What you should do: Restate verbatim the span of lines below between the line with "منذ بضع شهور (87, 1534)" and the line with "كتاب اللغة العربية (العربية", including those two lines, and only that span.

Data for analysis:
[Start of Attachment]
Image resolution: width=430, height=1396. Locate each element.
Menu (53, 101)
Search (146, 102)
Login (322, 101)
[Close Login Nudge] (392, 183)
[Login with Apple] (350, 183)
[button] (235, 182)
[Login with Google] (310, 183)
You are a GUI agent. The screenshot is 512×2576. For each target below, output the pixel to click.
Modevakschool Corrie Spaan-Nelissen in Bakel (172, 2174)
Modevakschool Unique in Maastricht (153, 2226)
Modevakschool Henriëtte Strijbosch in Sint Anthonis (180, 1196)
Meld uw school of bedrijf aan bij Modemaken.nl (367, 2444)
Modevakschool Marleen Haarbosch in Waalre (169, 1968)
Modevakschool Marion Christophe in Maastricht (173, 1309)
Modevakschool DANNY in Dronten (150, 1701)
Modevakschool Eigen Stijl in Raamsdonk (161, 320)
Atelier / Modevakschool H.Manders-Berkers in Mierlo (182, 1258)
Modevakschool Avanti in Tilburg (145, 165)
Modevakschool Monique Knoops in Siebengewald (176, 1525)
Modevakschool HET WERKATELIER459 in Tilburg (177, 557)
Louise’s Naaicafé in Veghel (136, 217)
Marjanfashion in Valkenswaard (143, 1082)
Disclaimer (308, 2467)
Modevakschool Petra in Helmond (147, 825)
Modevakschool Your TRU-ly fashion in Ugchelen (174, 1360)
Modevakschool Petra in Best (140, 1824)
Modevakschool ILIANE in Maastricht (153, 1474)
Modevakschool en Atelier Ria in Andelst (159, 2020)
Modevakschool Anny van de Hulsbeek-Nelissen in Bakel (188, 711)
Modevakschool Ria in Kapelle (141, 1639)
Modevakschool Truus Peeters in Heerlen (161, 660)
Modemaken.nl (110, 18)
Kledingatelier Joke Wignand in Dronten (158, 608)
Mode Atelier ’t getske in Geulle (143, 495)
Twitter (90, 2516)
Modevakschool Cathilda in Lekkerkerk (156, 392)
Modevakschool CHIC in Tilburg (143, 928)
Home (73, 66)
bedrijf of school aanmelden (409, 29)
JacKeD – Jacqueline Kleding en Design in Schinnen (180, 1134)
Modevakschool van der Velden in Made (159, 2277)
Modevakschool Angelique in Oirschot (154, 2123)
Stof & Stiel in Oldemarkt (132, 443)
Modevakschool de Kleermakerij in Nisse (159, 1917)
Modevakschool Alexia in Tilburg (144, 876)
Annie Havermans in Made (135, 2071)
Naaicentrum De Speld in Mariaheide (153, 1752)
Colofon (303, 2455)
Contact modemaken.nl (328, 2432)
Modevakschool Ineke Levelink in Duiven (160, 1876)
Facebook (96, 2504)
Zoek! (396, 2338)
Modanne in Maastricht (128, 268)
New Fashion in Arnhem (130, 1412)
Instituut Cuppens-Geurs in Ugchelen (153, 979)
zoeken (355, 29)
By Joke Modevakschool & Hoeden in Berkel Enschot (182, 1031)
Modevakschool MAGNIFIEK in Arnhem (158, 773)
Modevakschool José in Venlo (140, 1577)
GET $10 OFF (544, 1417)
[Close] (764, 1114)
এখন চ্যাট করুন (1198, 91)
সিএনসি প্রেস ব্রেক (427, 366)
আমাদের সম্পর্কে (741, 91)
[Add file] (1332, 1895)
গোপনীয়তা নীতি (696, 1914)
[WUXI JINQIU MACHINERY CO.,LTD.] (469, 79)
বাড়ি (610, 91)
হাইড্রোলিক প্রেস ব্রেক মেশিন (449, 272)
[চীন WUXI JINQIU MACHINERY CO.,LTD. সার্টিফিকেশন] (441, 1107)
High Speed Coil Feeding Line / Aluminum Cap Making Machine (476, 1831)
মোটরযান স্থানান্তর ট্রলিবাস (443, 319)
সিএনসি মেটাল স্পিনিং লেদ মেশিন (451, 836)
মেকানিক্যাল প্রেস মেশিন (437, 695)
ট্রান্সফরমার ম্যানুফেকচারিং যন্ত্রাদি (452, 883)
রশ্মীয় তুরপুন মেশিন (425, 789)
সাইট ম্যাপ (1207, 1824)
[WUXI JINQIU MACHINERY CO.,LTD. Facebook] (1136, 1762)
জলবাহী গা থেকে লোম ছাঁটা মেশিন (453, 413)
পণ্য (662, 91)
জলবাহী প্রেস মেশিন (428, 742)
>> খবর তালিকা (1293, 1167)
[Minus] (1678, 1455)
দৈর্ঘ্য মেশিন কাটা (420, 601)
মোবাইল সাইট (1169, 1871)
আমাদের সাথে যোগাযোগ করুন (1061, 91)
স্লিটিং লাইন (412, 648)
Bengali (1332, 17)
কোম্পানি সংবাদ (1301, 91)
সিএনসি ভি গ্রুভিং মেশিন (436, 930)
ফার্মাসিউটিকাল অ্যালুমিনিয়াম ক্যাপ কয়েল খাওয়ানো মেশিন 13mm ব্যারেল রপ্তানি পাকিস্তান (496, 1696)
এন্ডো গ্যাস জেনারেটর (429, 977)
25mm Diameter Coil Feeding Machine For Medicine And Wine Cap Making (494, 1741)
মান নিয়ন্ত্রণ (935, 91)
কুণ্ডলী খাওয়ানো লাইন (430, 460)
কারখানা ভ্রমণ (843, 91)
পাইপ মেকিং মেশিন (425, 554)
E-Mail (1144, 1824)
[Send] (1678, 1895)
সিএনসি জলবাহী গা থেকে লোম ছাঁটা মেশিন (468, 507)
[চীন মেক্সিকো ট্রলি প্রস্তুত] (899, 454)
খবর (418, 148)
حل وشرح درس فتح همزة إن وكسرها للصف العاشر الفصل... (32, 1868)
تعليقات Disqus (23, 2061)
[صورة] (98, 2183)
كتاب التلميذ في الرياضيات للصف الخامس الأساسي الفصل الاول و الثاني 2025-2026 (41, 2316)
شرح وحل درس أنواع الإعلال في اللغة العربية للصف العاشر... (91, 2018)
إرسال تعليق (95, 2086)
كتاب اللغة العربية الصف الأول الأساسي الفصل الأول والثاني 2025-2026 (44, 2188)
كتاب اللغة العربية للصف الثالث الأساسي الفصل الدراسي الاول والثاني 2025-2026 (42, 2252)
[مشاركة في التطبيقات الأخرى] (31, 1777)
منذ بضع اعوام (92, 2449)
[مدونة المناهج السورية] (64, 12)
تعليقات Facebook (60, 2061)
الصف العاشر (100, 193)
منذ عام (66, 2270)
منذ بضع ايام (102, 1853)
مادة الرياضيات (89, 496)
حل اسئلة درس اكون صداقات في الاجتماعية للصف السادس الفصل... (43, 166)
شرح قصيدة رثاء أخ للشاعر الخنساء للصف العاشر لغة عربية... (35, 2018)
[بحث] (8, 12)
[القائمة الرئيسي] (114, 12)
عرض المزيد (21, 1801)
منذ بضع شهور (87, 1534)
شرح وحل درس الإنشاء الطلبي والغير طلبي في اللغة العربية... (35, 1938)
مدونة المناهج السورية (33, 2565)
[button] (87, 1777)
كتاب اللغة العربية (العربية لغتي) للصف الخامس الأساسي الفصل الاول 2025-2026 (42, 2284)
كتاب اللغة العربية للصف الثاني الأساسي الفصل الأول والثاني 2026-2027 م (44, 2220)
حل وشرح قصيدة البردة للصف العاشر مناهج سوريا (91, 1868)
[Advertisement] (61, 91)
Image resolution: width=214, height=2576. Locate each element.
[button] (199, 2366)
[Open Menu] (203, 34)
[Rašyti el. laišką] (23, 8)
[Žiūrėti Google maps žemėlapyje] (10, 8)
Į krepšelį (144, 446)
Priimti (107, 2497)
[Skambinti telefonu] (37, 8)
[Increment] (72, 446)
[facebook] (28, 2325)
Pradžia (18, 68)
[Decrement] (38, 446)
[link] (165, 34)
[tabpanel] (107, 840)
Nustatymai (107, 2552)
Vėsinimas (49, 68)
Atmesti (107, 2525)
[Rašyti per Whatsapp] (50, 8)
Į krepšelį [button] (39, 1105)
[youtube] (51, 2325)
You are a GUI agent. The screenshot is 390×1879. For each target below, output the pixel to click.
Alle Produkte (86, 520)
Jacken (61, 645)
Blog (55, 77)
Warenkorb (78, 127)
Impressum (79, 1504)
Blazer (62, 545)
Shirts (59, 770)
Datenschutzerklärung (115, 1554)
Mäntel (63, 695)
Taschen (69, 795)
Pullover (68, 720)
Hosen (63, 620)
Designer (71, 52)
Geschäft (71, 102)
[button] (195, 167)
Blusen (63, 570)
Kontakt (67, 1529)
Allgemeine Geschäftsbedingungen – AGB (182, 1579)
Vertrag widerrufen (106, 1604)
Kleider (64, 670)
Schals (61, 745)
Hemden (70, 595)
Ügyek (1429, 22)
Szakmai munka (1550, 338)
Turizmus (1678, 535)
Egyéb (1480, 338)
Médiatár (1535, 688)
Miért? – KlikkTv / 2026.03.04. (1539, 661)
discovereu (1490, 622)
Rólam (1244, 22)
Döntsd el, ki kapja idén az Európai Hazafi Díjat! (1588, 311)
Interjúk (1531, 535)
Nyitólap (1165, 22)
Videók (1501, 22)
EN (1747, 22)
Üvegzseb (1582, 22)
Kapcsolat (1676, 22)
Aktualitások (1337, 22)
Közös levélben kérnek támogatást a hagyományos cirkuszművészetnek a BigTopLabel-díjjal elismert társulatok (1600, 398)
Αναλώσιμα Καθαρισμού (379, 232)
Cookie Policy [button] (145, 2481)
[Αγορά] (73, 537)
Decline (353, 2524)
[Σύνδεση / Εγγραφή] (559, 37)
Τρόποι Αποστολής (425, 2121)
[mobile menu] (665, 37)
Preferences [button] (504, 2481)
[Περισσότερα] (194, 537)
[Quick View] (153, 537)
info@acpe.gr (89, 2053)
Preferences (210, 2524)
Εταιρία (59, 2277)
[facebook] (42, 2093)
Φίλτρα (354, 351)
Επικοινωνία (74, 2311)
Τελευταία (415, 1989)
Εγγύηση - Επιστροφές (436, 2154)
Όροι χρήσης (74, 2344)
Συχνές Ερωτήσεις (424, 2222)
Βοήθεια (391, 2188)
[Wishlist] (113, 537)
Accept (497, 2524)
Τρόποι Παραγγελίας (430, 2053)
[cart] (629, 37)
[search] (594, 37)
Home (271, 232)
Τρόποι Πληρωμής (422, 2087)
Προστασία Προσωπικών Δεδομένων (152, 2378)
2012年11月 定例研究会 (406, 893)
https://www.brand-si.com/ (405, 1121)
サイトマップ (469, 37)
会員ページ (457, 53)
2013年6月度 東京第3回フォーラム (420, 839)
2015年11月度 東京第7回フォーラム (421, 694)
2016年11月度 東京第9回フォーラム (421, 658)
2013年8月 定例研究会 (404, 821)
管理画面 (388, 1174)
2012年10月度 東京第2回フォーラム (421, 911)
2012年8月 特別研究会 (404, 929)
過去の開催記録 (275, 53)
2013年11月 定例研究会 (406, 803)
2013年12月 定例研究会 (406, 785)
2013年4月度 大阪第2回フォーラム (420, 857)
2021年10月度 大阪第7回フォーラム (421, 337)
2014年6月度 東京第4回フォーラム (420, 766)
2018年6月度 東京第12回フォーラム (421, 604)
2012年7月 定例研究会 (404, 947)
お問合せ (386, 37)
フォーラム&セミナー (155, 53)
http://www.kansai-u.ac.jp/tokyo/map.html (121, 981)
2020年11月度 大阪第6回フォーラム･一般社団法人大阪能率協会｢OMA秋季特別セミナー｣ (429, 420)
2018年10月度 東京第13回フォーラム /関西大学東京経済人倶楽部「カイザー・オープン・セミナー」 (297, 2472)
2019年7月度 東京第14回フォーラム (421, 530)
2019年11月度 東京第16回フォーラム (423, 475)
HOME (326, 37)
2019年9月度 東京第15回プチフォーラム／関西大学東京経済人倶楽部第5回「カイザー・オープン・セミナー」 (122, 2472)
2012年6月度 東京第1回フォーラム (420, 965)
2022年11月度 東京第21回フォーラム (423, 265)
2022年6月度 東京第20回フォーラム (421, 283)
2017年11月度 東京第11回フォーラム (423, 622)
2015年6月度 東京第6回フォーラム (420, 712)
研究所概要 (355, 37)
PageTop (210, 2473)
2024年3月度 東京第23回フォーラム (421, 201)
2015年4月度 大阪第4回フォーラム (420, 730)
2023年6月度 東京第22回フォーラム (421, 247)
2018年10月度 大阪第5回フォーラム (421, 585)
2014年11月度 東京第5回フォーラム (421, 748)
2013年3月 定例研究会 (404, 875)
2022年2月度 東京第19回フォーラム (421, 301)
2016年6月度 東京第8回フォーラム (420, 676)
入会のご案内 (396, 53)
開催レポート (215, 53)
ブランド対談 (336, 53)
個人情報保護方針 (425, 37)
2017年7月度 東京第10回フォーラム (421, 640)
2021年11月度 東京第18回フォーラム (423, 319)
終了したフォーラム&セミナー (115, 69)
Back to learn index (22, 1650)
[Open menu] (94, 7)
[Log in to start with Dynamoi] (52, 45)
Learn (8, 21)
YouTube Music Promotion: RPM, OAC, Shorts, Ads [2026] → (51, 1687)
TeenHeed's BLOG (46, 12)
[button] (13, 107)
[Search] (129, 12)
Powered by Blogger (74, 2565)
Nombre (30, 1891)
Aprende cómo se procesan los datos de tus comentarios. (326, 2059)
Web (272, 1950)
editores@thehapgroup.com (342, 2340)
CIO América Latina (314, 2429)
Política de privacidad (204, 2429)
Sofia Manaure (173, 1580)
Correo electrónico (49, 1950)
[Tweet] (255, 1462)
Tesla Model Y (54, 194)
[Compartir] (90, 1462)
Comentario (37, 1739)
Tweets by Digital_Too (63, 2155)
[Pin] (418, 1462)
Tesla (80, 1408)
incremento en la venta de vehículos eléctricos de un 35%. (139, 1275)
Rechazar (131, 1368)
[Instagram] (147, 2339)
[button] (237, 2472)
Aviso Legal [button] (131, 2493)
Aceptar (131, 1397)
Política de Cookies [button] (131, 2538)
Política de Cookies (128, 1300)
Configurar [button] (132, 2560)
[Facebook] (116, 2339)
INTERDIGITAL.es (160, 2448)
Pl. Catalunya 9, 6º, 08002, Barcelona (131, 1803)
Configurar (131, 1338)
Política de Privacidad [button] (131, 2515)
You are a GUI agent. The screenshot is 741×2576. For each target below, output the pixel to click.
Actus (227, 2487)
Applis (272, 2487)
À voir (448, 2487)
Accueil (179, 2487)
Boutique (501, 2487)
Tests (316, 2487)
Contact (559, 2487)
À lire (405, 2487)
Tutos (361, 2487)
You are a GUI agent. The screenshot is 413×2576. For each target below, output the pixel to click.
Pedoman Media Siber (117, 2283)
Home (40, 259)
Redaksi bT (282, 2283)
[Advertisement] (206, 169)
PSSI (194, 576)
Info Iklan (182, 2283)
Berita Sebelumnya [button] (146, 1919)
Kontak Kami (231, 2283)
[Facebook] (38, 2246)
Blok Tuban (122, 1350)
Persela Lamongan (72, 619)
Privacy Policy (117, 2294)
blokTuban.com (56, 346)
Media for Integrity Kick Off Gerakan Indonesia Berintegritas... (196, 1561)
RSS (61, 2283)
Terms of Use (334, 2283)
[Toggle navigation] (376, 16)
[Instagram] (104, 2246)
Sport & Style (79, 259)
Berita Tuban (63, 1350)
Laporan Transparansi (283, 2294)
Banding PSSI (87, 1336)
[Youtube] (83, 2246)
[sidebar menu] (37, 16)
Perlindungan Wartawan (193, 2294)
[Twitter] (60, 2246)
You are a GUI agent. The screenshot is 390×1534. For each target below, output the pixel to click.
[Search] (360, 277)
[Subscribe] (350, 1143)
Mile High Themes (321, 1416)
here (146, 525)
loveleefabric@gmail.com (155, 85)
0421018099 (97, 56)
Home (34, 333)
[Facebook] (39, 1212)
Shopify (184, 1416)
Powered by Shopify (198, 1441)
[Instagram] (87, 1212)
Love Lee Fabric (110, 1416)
[End of Attachment]
Response area:
منذ بضع شهور (87, 1534)
شرح وحل درس الإنشاء الطلبي والغير طلبي في اللغة العربية... (35, 1938)
مدونة المناهج السورية (33, 2565)
[button] (87, 1777)
كتاب اللغة العربية (العربية لغتي) للصف الخامس الأساسي الفصل الاول 2025-2026 (42, 2284)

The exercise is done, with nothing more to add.